If you were hoping instead that maybe this summer Auden will have to become more authentically herself and find some help in doing so from some handsome teen boy backed by frequent micro doses of what the closed captions call “melodic indie music” you’ve come to exactly the right place! If you want more than just maybe the first verse of this year’s song well.

Auden starts out acting like it’s Opposite Day or at least National Do The Exact Opposite Of What You Want Because It Is The Last Good Idea You Will Ever Have Day. She doesn’t know what she wants; she just knows it has to be something different from everything she’s ever wanted. What she’s never wanted is to hang out with the play by the rules good girl’s equivalent of the legendary “manic pixie dream girl,” whom I but maybe not you! shall refer to as the “soulful faun dream boy.”

That would be Eli (Belmont Cameli, in a role that is like what if John Cusack from “Say Anything” and Heath Ledger from “10 Things I Hate About You” were somehow both Moondoggie from “Gidget”). He will offer to take her on a “quest” to catch up on all the silly fun her serious mother thought was beneath them, because he has no doubt already done it or been dragged along by some other soulful faun who needed re-questing. He will turn out to be kind of a loner, so she can reunite him with his friends.

He will have hidden depths of sadness, and she will bring them out in a carefully chosen moment of vulnerability during which he might have let them remain hidden except for how they are also slowly killing him!!!! Also, they’re going to give each other opportunities to tell some stories and acknowledge some truths they haven’t even admitted themselves yet.

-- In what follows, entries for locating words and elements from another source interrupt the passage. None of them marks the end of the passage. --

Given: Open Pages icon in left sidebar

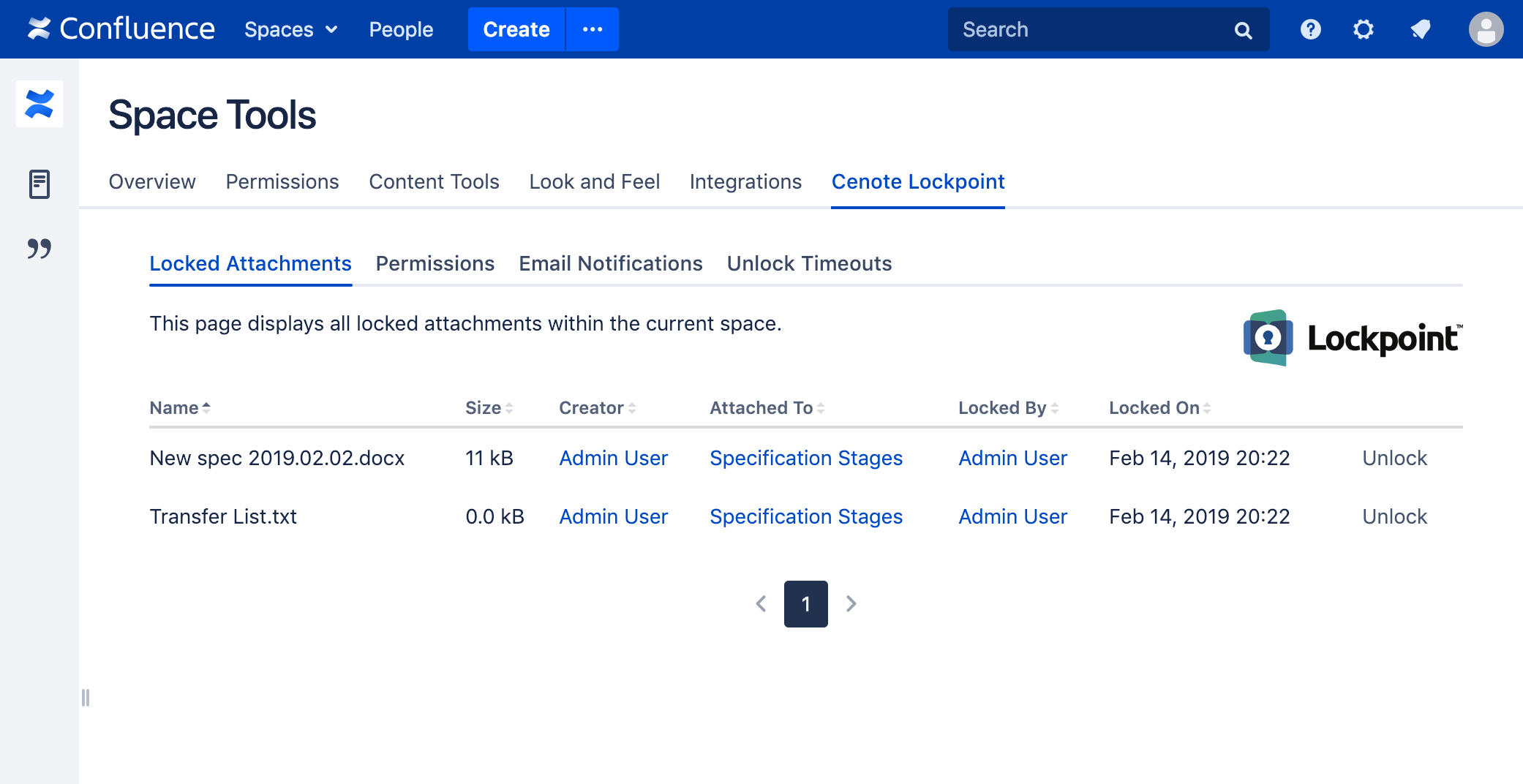Looking at the screenshot, I should tap(40, 184).
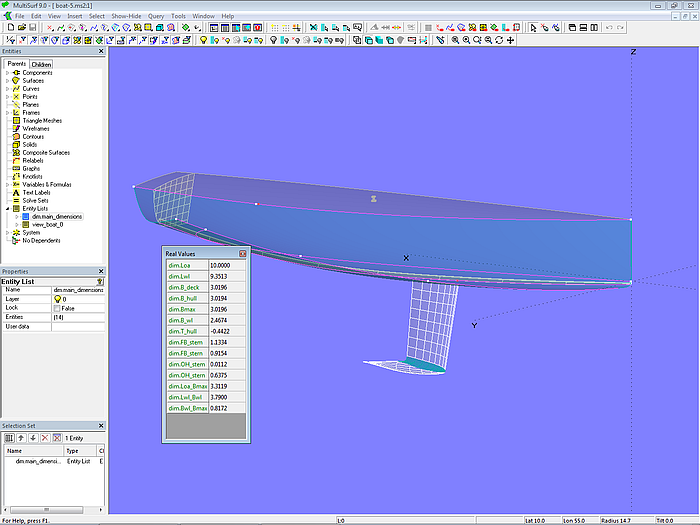Switch to the Children tab
The width and height of the screenshot is (700, 525).
click(x=41, y=64)
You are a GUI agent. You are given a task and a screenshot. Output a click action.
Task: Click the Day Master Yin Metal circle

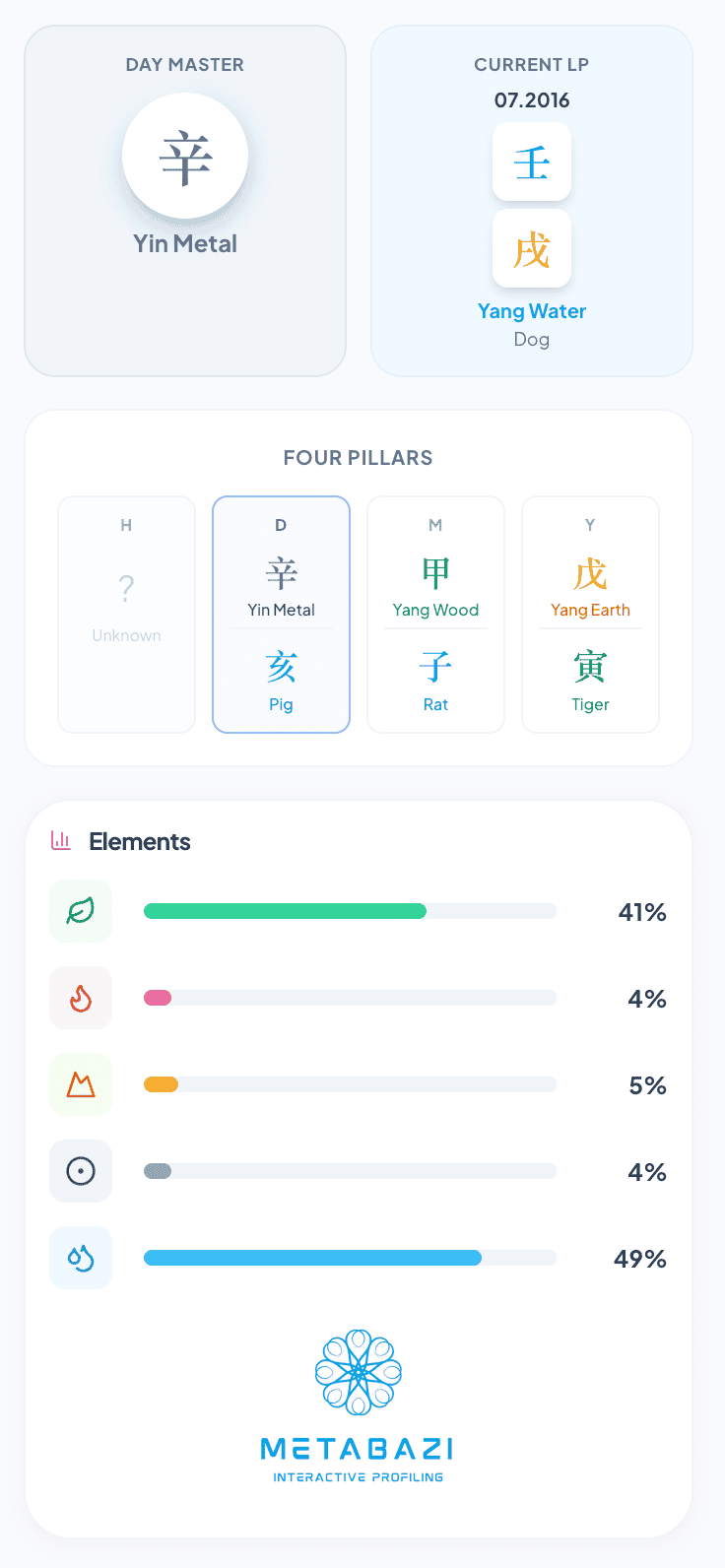click(185, 158)

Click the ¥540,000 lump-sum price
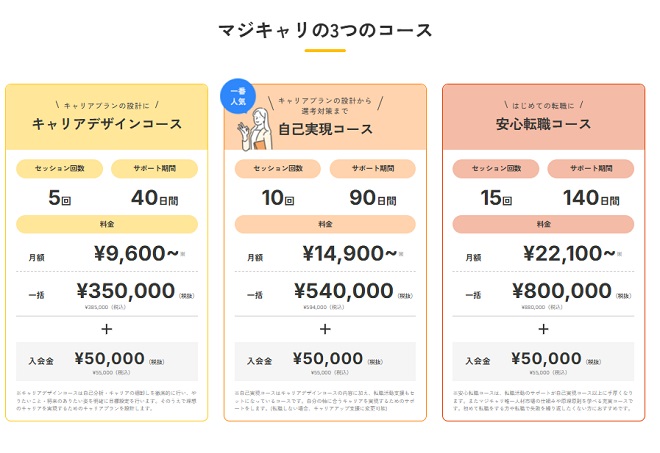click(x=342, y=291)
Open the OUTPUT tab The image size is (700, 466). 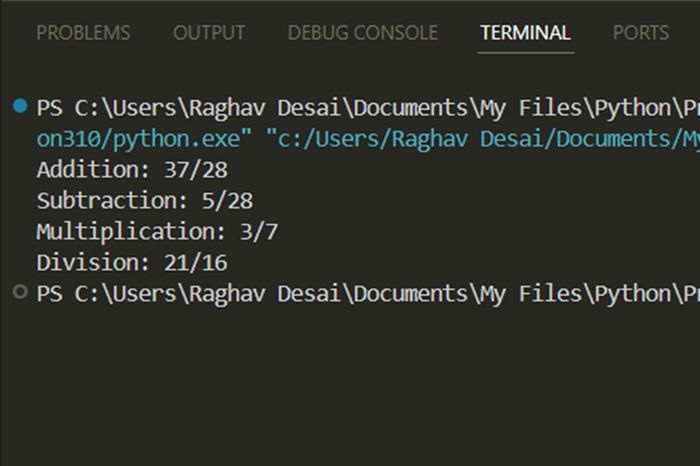209,33
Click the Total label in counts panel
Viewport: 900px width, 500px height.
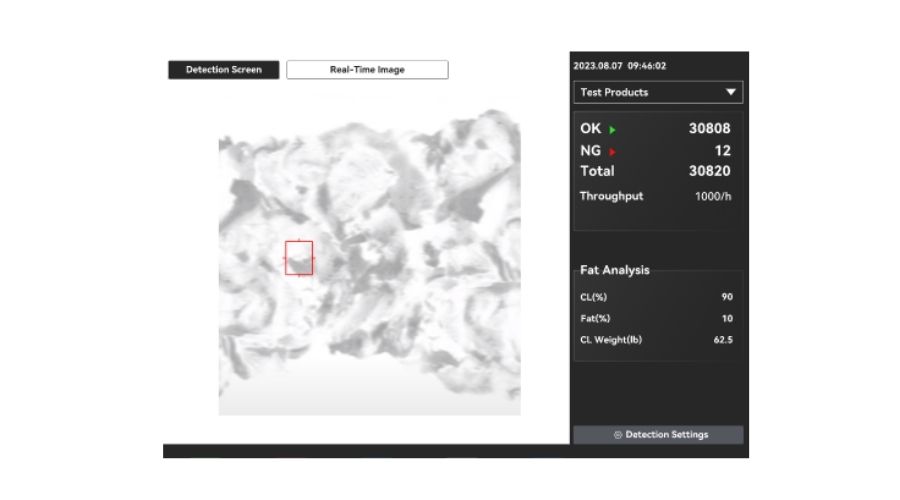pos(597,171)
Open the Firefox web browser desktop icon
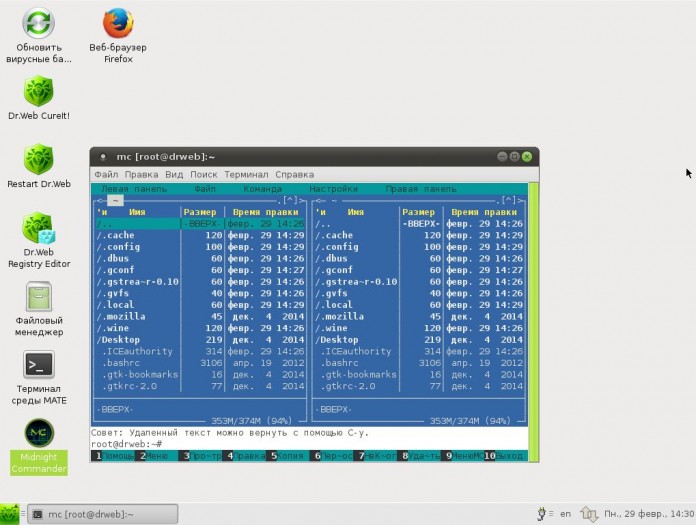 click(118, 23)
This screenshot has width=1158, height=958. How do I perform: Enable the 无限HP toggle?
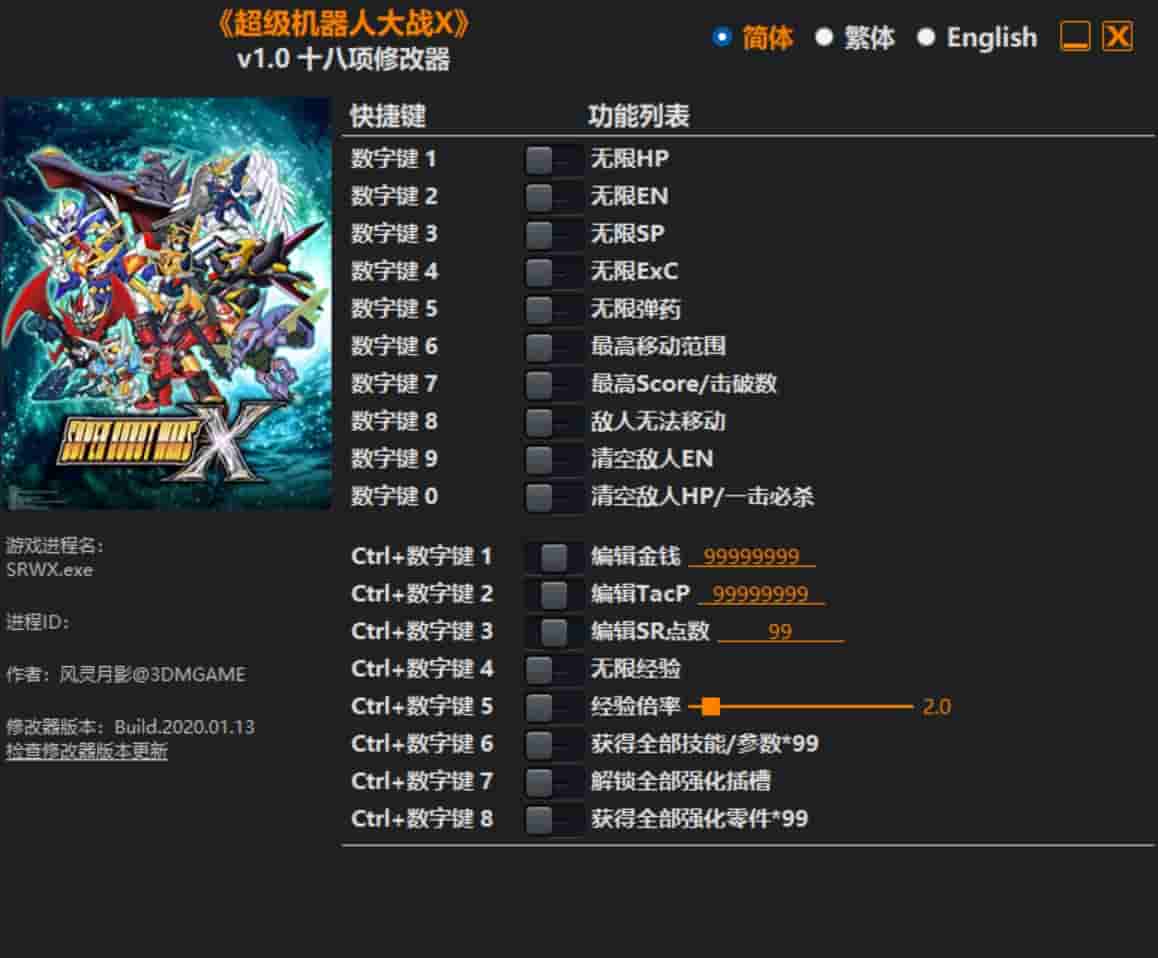click(x=552, y=159)
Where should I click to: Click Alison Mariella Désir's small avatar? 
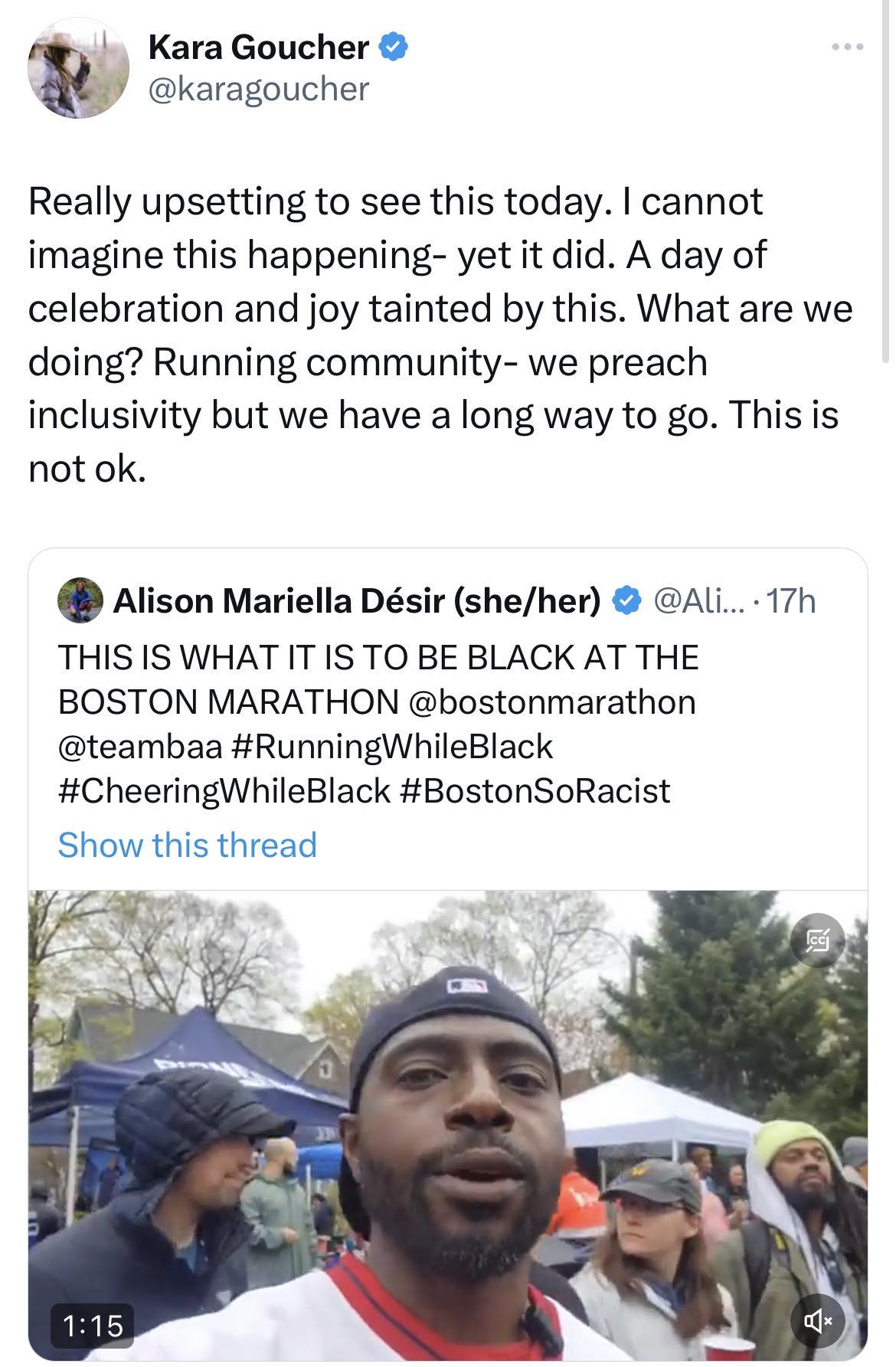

The movie is improved by Andie MacDowell as Auden’s mom, who shows up at this pastel-and-seashell beach community wearing very soigné black and gives just exactly enough slightly brittle bite to lines like “You’ll have to forgive me if I find it alarming how easily you’ve adapted to the world of your father’s new wife” so that we understand though Auden never does that it’s less snobbery than fear of losing her only daughter as she goes away to college.

It is not only Eli who makes a difference for Auden, Dessen shows us. Some of the best scenes are those in which we see Auden befriend other girls employed at her stepmother’s boutique, played by Genevieve Hannelius, Laura Kariuki and Samia Finnerty. A few awkward adjustment moments aside, Dessen skillfully avoids overdoing the mean girls or misunderstanding plot lines; it’s always lovely to behold bright, self-assured young women supporting one another and busting out some goofy dance moves every now and then.

She also gives us a Stars Hollow like sense of community, connection and tradition, as well as touches on the challenges and importance of helping and asking for help but most importantly, Auden reveals that by opening herself up to understandings about her own feelings and taking risks based upon them, she gains insight into those around her; namely parents this time around (but also) father figure(s).

Instead of becoming someone else entirely though she becomes more herself than ever before -that is true growth indeed! The message might not be anything new but that doesn’t mean it isn’t worth listening to again.

Watch Along for the Ride For Free On Gomovies.